Beginning with the line that contains "Click the 'Απάντηση στον χρήστη' label", transcribe every line down to the end of the entries, exactly, and no other lines.

# Input data
===============

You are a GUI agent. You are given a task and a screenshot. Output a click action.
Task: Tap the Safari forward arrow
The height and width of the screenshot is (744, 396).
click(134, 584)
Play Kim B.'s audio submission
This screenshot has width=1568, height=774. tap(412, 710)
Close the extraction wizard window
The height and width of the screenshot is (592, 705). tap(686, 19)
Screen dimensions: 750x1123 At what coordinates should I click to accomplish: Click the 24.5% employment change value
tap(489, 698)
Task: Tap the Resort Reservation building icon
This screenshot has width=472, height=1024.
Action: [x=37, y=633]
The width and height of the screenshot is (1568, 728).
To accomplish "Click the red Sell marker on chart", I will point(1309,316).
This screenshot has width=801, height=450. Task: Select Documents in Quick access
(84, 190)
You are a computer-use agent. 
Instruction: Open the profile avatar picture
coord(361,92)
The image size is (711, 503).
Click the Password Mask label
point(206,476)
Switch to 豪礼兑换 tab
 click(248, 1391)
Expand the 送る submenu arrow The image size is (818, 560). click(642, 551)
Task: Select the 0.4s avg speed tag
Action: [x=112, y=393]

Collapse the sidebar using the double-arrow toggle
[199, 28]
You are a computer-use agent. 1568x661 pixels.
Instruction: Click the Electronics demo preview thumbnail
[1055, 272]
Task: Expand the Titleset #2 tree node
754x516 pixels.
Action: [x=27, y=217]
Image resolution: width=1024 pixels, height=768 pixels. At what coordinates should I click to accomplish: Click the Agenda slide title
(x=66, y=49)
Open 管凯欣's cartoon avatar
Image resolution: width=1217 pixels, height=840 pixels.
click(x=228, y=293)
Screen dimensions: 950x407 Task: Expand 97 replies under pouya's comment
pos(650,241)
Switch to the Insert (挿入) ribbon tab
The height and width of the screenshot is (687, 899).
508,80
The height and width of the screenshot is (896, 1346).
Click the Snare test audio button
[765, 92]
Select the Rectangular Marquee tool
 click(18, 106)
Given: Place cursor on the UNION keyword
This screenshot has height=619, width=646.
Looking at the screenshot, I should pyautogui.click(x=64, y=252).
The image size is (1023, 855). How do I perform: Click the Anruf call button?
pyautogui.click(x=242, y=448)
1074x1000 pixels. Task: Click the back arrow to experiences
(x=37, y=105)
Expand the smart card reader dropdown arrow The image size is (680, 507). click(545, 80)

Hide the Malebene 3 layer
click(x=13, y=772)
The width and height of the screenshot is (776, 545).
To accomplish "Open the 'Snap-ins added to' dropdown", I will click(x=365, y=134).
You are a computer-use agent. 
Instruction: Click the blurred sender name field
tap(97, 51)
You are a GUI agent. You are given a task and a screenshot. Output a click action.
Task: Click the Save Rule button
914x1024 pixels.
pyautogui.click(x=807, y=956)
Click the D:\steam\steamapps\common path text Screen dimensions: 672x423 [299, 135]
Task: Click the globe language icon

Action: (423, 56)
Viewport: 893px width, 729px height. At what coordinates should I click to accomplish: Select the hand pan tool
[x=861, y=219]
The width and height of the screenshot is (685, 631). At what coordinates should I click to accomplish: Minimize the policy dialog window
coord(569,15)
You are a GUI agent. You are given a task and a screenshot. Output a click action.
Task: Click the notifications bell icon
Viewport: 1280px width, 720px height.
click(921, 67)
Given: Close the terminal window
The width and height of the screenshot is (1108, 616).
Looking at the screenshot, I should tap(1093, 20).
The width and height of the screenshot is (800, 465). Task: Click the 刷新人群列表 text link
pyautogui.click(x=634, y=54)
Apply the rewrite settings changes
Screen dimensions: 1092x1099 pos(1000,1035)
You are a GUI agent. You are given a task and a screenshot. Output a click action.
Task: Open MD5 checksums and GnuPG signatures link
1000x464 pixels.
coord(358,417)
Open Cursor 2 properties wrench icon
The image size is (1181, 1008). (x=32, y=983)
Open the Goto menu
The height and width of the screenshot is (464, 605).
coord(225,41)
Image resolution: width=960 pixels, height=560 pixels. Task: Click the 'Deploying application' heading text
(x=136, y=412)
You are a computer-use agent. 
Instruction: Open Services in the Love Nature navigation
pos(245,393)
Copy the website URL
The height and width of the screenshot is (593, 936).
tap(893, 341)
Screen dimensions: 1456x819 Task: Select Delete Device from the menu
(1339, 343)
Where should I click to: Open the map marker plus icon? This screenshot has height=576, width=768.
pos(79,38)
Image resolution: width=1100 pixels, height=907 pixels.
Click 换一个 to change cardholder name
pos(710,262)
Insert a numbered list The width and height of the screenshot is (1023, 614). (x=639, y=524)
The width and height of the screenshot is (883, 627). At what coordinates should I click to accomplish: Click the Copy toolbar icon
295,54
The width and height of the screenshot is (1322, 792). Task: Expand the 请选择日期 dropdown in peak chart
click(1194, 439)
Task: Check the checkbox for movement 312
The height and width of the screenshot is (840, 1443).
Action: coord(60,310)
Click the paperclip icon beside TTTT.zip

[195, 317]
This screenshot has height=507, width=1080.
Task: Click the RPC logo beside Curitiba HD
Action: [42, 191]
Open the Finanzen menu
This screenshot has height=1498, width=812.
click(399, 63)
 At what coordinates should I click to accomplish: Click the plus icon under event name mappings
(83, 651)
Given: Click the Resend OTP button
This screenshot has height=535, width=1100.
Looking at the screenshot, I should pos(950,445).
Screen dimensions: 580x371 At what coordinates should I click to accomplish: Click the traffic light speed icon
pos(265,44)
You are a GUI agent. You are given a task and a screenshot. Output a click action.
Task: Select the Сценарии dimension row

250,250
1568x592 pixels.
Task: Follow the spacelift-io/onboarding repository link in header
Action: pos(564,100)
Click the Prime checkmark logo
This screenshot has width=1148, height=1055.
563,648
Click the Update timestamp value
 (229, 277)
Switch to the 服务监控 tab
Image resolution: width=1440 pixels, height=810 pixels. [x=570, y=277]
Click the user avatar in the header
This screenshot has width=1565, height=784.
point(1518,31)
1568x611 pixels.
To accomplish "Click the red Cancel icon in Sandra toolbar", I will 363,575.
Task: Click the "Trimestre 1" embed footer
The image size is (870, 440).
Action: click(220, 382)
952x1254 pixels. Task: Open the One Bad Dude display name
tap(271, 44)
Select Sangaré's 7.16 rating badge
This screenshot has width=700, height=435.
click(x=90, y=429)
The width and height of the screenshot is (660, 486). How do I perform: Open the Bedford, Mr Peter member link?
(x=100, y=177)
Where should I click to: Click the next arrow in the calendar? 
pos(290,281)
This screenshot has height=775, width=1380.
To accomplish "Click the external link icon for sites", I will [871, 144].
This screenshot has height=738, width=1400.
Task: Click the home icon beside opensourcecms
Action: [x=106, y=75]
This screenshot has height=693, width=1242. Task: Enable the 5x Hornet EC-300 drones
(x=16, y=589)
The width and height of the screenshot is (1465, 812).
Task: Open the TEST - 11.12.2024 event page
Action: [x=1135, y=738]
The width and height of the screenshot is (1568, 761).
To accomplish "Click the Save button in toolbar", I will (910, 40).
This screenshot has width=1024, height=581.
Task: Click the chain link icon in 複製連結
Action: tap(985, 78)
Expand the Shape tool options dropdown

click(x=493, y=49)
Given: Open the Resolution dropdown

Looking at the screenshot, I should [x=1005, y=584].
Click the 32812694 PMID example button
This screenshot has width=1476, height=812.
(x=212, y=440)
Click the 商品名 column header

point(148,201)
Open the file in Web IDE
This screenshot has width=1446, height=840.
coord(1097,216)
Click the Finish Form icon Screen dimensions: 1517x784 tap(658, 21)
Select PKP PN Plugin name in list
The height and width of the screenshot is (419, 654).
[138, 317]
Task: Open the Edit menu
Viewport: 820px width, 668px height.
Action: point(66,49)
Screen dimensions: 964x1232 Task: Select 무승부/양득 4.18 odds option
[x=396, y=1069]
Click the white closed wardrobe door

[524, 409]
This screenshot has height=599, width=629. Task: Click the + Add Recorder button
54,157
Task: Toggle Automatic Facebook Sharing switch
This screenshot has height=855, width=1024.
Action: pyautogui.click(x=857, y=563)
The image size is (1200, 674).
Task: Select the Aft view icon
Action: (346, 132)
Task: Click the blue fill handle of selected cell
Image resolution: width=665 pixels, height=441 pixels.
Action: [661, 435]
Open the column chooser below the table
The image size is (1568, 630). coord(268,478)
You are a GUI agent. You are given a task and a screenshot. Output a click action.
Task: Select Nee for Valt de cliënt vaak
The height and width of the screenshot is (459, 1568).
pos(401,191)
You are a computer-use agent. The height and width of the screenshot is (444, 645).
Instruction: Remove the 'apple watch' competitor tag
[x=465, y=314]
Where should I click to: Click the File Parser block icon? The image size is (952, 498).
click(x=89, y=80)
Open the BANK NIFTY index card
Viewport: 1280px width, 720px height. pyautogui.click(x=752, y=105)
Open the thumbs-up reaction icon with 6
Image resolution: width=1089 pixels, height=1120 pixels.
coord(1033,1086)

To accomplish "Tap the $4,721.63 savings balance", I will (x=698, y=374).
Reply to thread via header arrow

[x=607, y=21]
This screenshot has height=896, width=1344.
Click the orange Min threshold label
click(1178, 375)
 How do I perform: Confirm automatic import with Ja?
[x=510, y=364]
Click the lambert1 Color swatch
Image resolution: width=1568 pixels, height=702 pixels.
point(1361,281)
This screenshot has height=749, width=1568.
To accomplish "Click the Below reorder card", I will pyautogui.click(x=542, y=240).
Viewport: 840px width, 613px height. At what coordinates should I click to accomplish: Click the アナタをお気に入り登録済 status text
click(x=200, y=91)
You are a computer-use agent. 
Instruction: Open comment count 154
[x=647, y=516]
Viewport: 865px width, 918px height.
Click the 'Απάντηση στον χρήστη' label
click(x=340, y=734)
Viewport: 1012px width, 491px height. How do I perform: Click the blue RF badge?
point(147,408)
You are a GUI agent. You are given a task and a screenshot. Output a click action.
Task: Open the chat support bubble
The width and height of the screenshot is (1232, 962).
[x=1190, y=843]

===============

# Result
Click the 'Απάντηση στον χρήστη' label
click(x=340, y=734)
Viewport: 1012px width, 491px height. How do I perform: Click the blue RF badge?
point(147,408)
You are a GUI agent. You are given a task and a screenshot. Output a click action.
Task: Open the chat support bubble
The width and height of the screenshot is (1232, 962).
[x=1190, y=843]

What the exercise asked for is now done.